Tujuan pendidikan antara lain memanusiakan manusia. Bersikap serta bertindak etis adalah bagian dari menjadi manusia. Maka, alangkah baiknya jika ulasan terkait etika penggunaan mendapat penekanan dalam regulasi.

Selain menyodorkan analisis cermat terkait plus minus ChatGPT, institusi juga perlu dalam proses diskusinya kelak meredefinisi konsep plagiarisme dan mencontek.

Kini mencontek bukan masalah hitam-putih: menyalin pekerjaan teman atau tidak. Sekarang mencontek punya gradasi: siapa yang lebih banyak mengerjakan, orang atau mesin?

Proses penulisannya disalin mentah-mentah atau diedit? Jika diedit tapi menggunakan AI, bagaimana? Apakah itu tanda kemalasan atau tanda kerja efektif?
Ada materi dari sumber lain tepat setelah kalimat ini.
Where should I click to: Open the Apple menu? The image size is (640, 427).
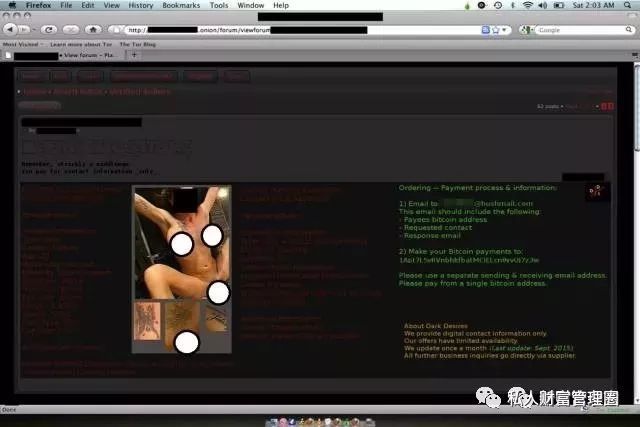[11, 5]
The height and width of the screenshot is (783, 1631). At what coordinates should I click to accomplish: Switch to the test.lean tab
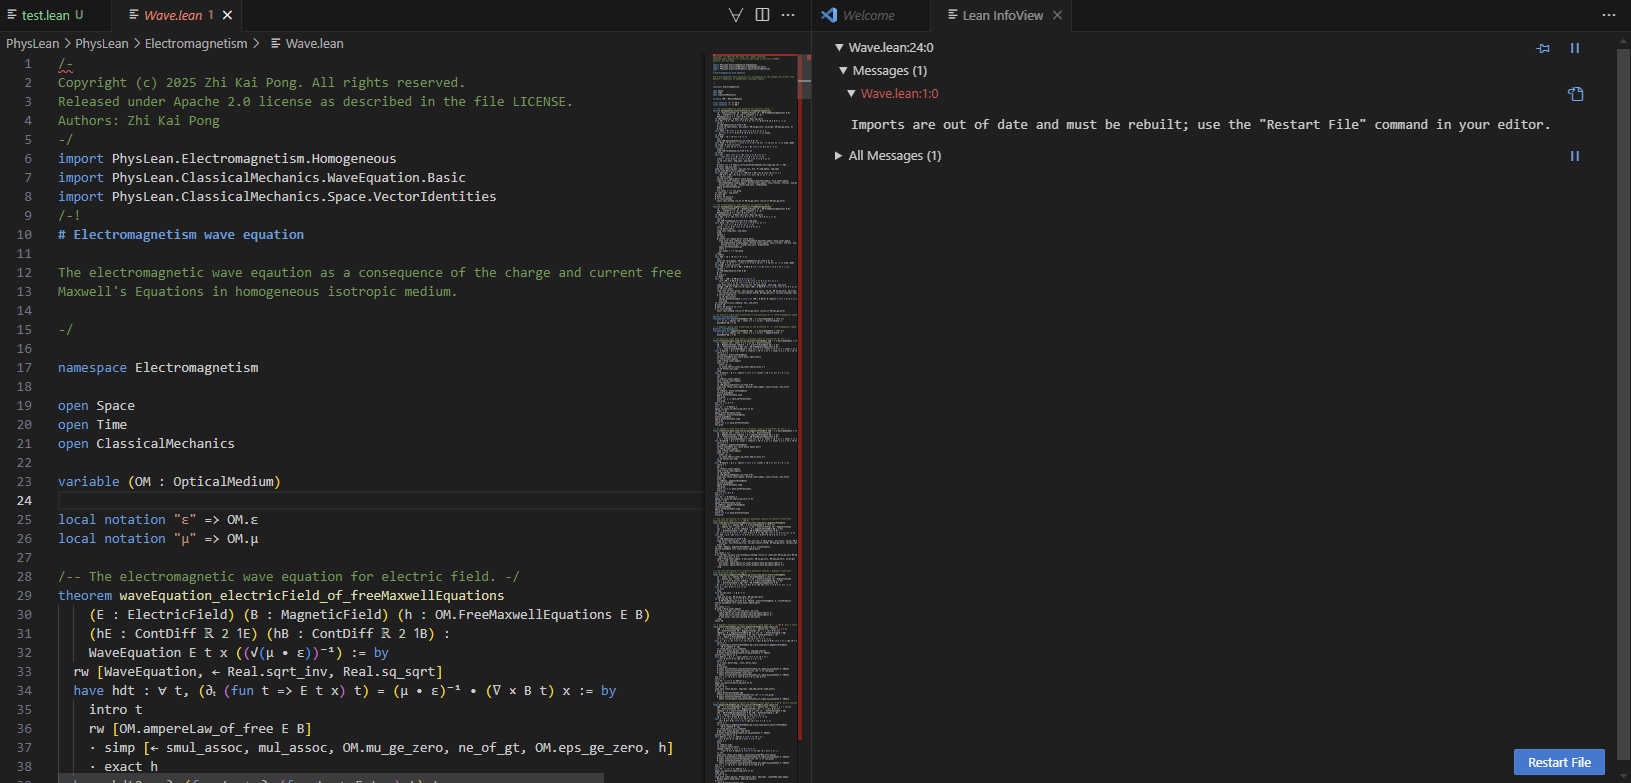coord(46,15)
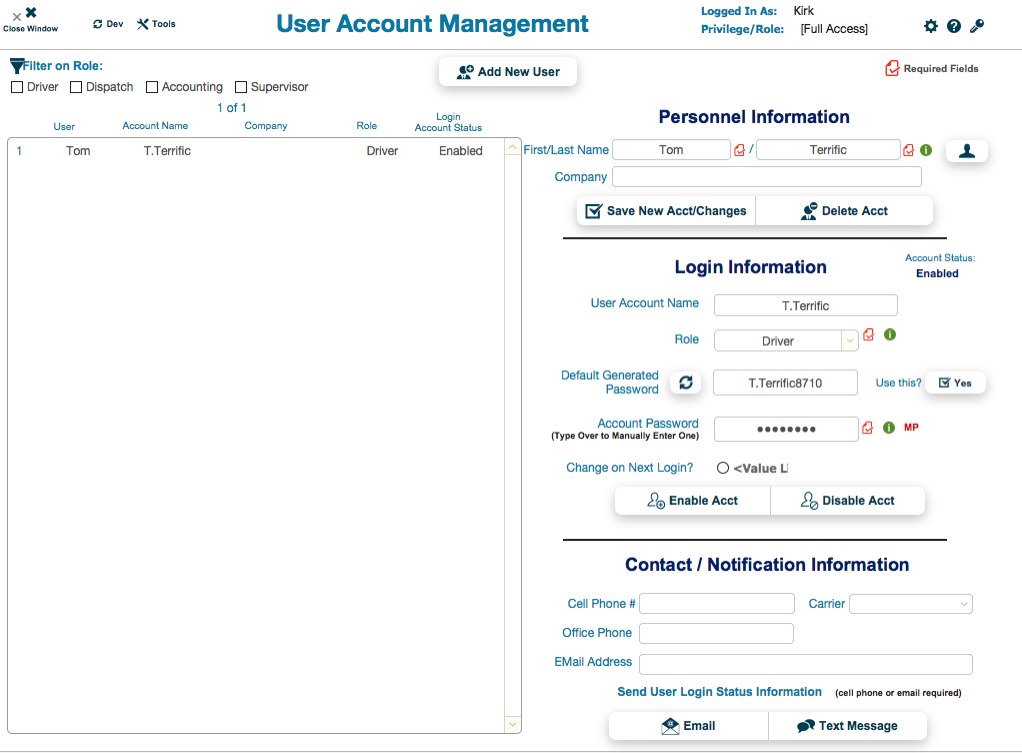Click the key icon in header
Screen dimensions: 1022x753
pos(977,27)
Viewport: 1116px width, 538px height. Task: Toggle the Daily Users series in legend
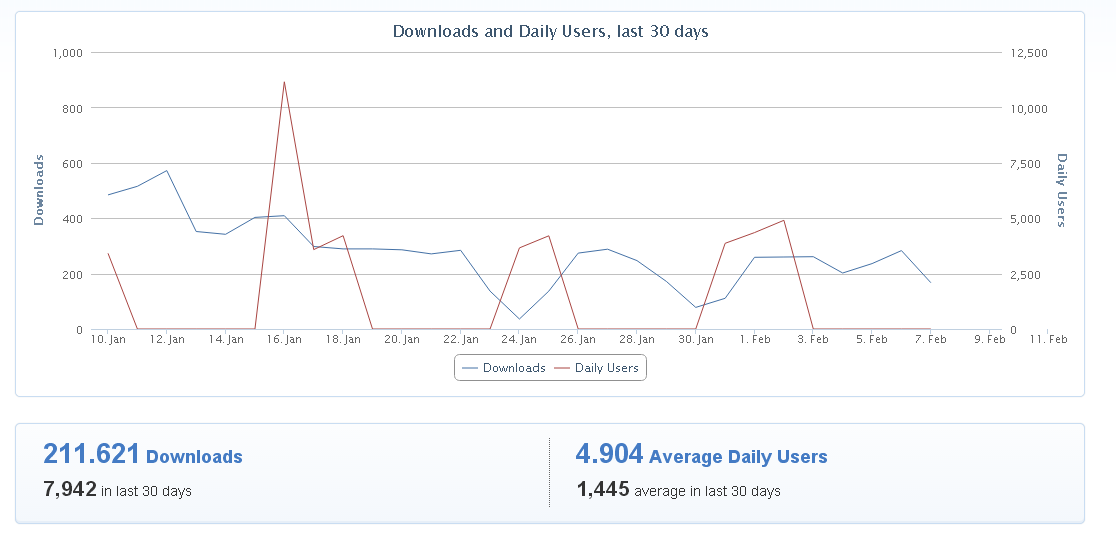coord(597,368)
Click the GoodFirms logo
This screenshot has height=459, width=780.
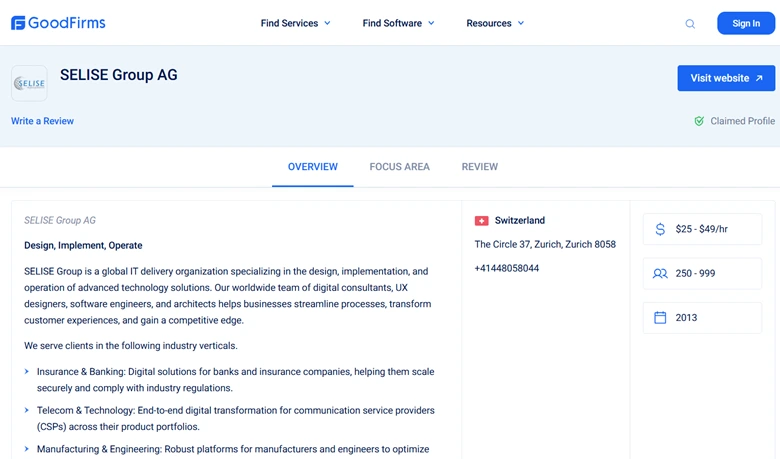pyautogui.click(x=58, y=23)
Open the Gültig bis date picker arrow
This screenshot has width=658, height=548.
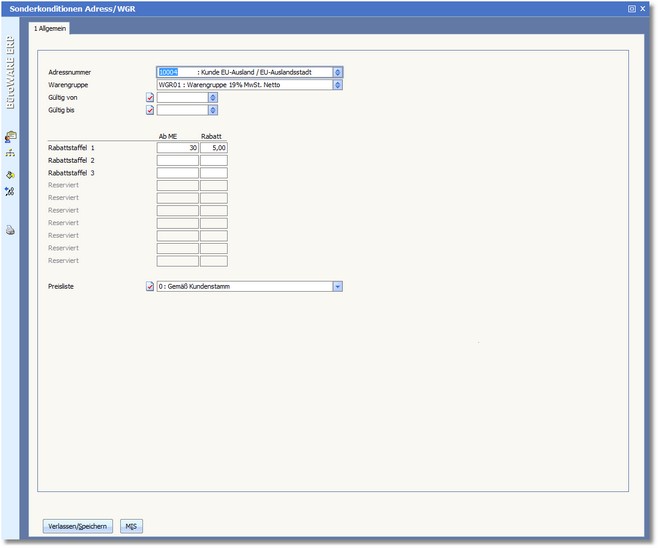[213, 111]
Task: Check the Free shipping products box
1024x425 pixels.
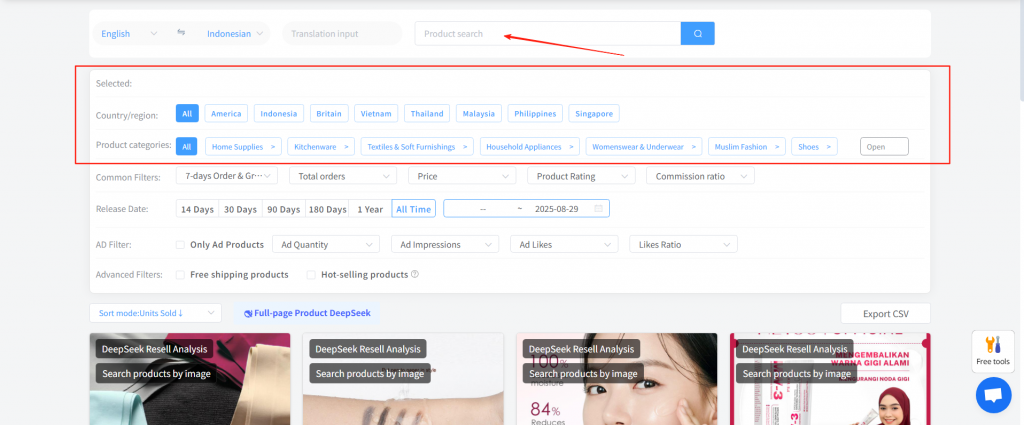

Oleh karena itulah, selain early adopters dari pihak pendidik dan anak didik, akademisi dengan latar belakang filsafat yang dipadukan dengan dosen praktisi pasti akan membawa banyak manfaat dalam penyusunan kebijakan.

Pada tataran kelas, inovasi pengajaran harus segera dilakukan. Jika tidak, anak didik yang akan jadi korban, padahal merekalah kelak yang akan memegang tampuk pemerintahan negara ini.

Para pendidik perlu mengevaluasi metode dan format asesmen. Ada pendidik-pendidik yang menegur keras murid atau mahasiswa yang menggunakan Google Translate atau ChatGPT. Namun, pendidik tersebut tidak mengubah cara mengajar dan bentuk asesmen.

Mereka juga tidak mendiskusikan sisi positif dan negatif AI dengan anak didik. Apakah ini bukti gagap teknologi, otoriter, atau malas membaca untuk mengikuti perkembangan terkini?

Ketiga alasan yang terkesan keras itu tentu tak absolut. Ada kemungkinan lain yang lunak: sibuk.

Mungkin tak sepenuhnya salah pendidik karena memang sistem lebih menghendaki pendidik, dalam hal ini dosen, mengurus administrasi daripada melakukan kerja intelektual.

Padahal kemajuan teknologi, untuk bisa digunakan secara etis, mensyaratkan hadirnya pemikiran kritis serta dialog atau komunikasi.

Pendidik kini punya tambahan tugas intelektual yang sulit:‘Terpaksa’ menilai kualitas anak didik juga dari pertanyaan yang mereka ajukan, bukan hanya dari jawaban yang mereka sodorkan ketika menjawab pertanyaan guru atau dosen.

Writing prompts, perintah yang kita ketik, memegang peranan besar dalam eksplorasi ilmu. Writing prompts berkaitan dengan penentuan peran ChatGPT dalam proses pembelajaran: sebagai dynamic assessor, study buddy, atau salah satu dari 8 peran lainnya? (Unesco, 2023).

Baik pendidik maupun anak didik perlu diajak untuk menggunakan ChatGPT secara bertanggung jawab. Penggunaan ChatGPT, dan AI lainnya, berpotensi membuat pengguna tak mampu berpikir kritis dan menjadi pemalas.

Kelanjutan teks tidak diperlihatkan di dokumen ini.